_SEZIONE DEL DOCUMENTO_
Un'agenda articolata su più punti, aperta, che si basa sostanzialmente su tre assi portanti: sondare più da vicino la portata dell'opposizione tedesca rispetto all'ipotesi che il Fondo salva-stati (Efsf-Esm) possa essere utilizzato in chiave «anti-spread» per l'acquisto di bond dei paesi dell'Eurozona in difficoltà; aprire una breccia sul fronte di «investimenti mirati» e diretti a incrementare il potenziale di crescita dell'eurozona, da escludere dal computo del deficit; garantire, anche attraverso la riforma del mercato del lavoro che il premier auspica venga approvata entro fine mese, che l'Italia sta consolidando il percorso di risanamento dei conti e delle riforme strutturali, in linea con gli impegni assunti.

Nessuna proposta formalizzata, in ogni caso sull'acquisto di bond da parte del fondo salva-Stati, ma solo una «riflessione in atto» si puntualizza a palazzo Chigi. Il ragionamento è sostanzialmente questo: se un paese ha onorato i suoi impegni, presenta un quadro di finanza pubblica "sostenibile", non si vede perchè debba essere penalizzato da un differenziale troppo alto che non rispecchia i fondamentali dell'economia. Se ne discuterà domani, in un vertice peraltro anticipato al primissimo pomeriggio su richiesta di Angela Merkel. Motivo: il match Germania-Grecia, quarto di finale dell'Europeo di calcio, cui il cancelliere tedesco assisterà in serata a Danzica. Al termine del colloquio a Villa Madama, ci sarà spazio solo per una brevissima conferenza stampa e forse per un comunicato congiunto.

_DATI_
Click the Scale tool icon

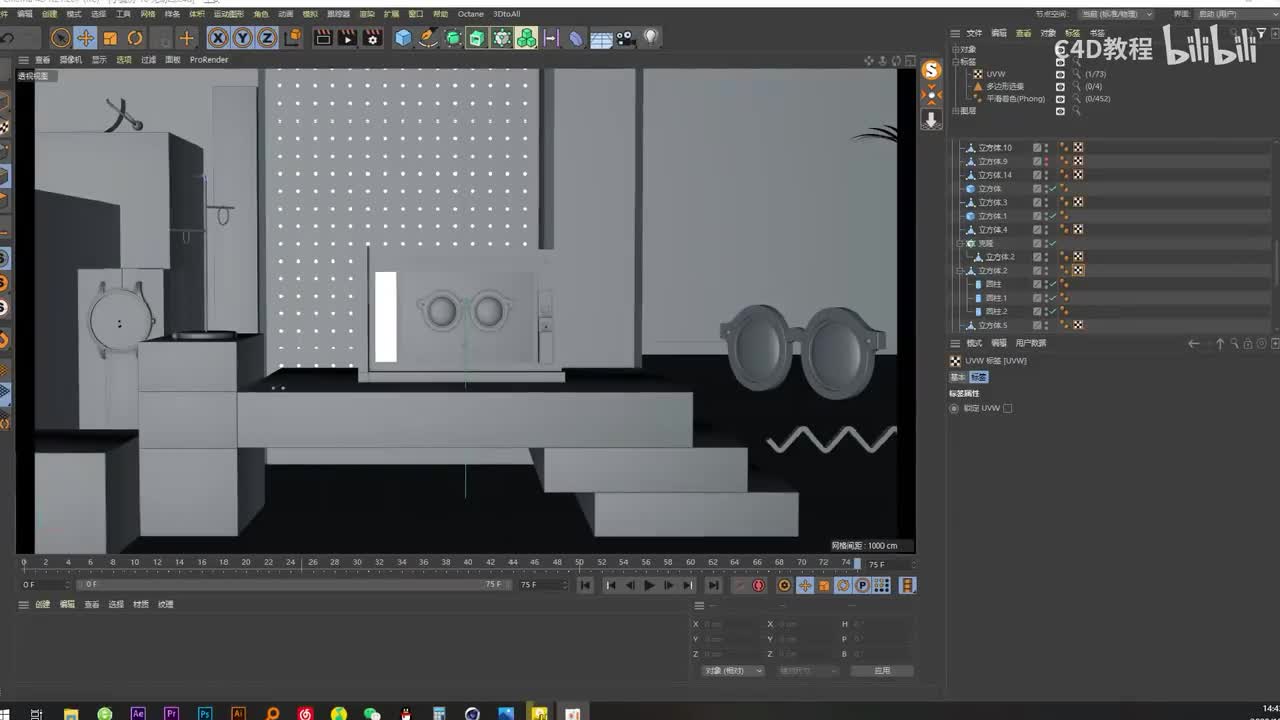(x=110, y=38)
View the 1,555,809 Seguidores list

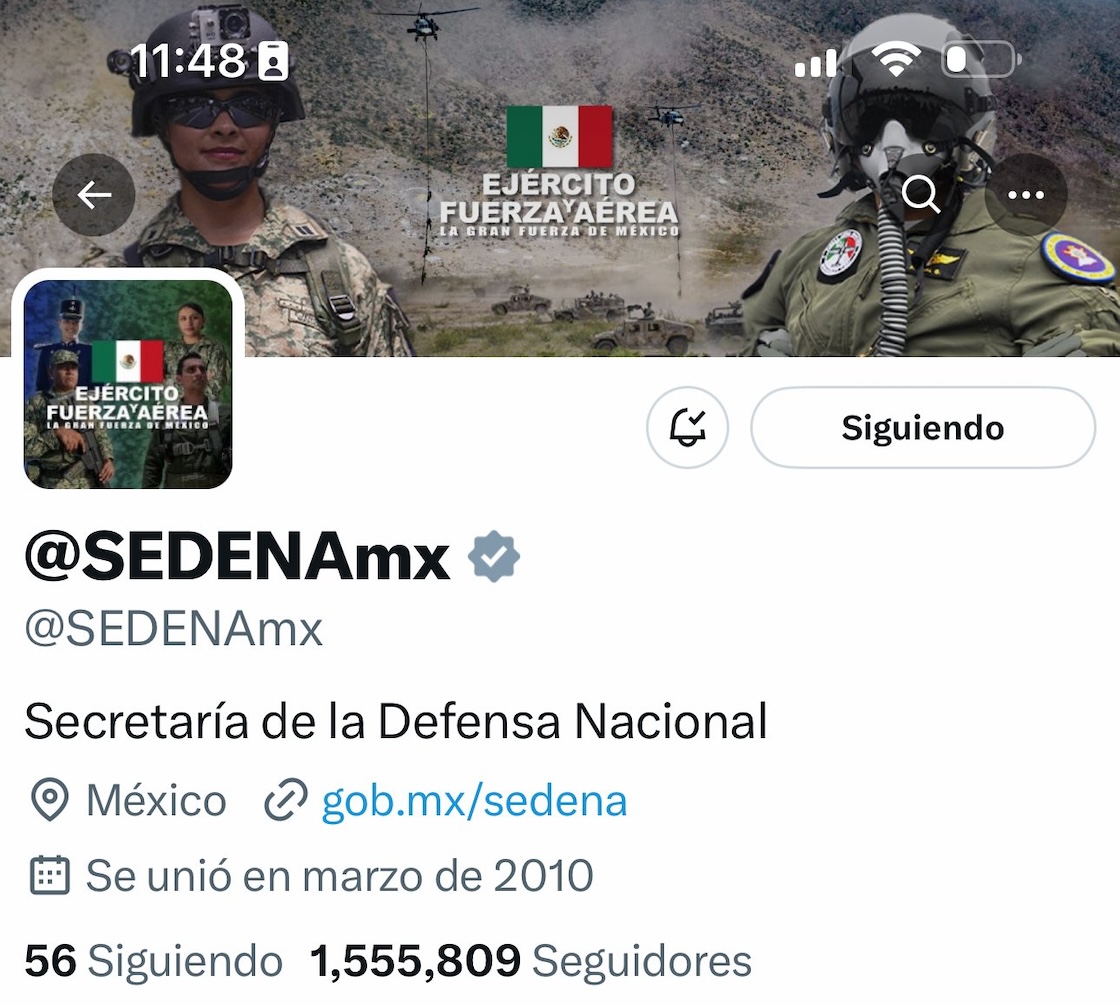(531, 960)
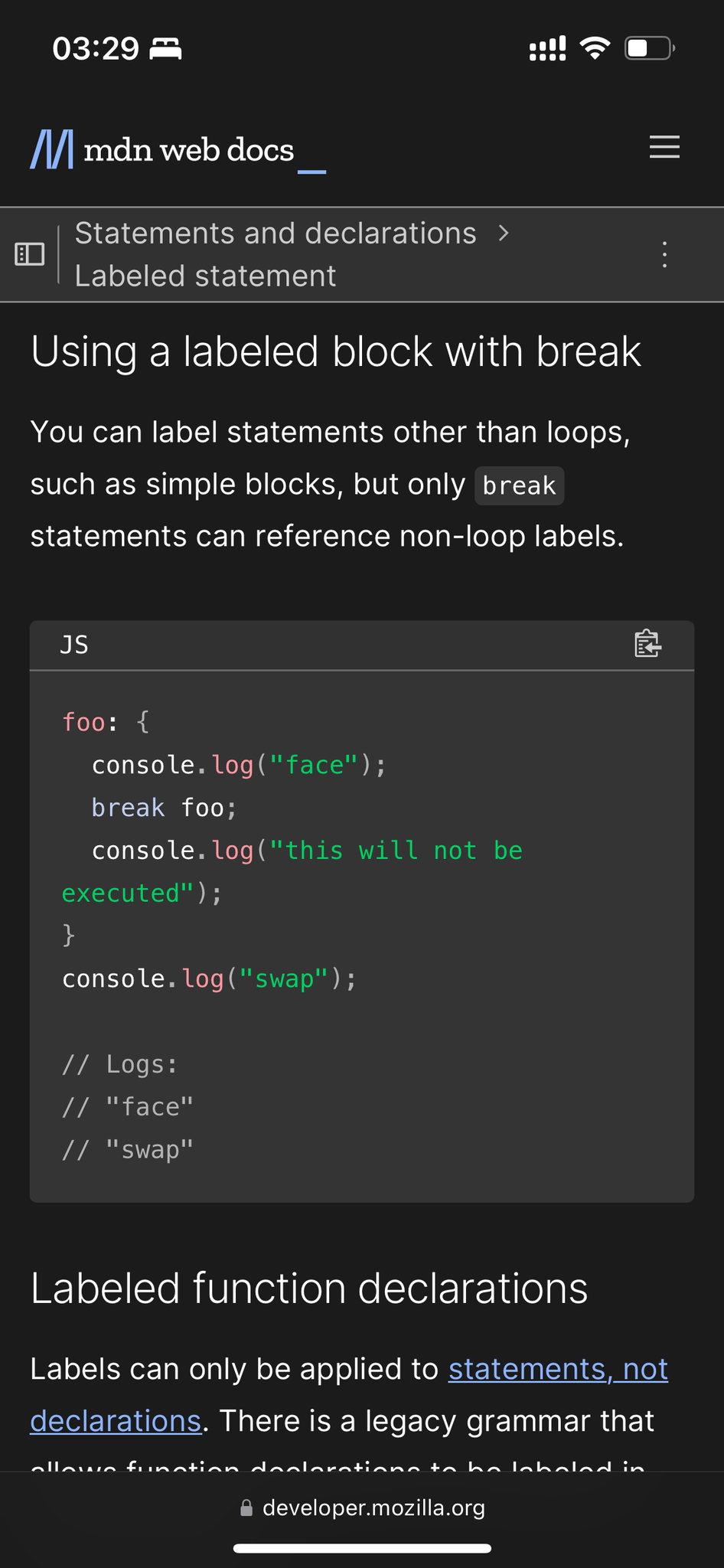Open the three-dot article actions menu
This screenshot has width=724, height=1568.
[x=664, y=254]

_ESERCIZI DA SVOLGERE_
[1] Indica se le affermazioni seguenti concordano con il testo sul vertice, rispondendo sì o no e citando alla lettera le parole decisive: (a) il vertice è stato anticipato su richiesta di Angela Merkel; (b) a palazzo Chigi è stata formalizzata una proposta sull'acquisto di bond da parte del fondo salva-Stati; (c) Germania-Grecia è una semifinale dell'Europeo di calcio.
[2] Trascrivi fedelmente il passo del testo sul vertice che comincia con "Un'agenda articolata su" e prosegue fino a "gli impegni assunti.".

_SOLUZIONI DEGLI ESERCIZI_
[1]
(a) Sì: «in un vertice peraltro anticipato al primissimo pomeriggio su richiesta di Angela Merkel».
(b) No: «Nessuna proposta formalizzata, in ogni caso sull'acquisto di bond da parte del fondo salva-Stati, ma solo una «riflessione in atto»».
(c) No: «quarto di finale dell'Europeo di calcio».

[2]
Un'agenda articolata su più punti, aperta, che si basa sostanzialmente su tre assi portanti: sondare più da vicino la portata dell'opposizione tedesca rispetto all'ipotesi che il Fondo salva-stati (Efsf-Esm) possa essere utilizzato in chiave «anti-spread» per l'acquisto di bond dei paesi dell'Eurozona in difficoltà; aprire una breccia sul fronte di «investimenti mirati» e diretti a incrementare il potenziale di crescita dell'eurozona, da escludere dal computo del deficit; garantire, anche attraverso la riforma del mercato del lavoro che il premier auspica venga approvata entro fine mese, che l'Italia sta consolidando il percorso di risanamento dei conti e delle riforme strutturali, in linea con gli impegni assunti.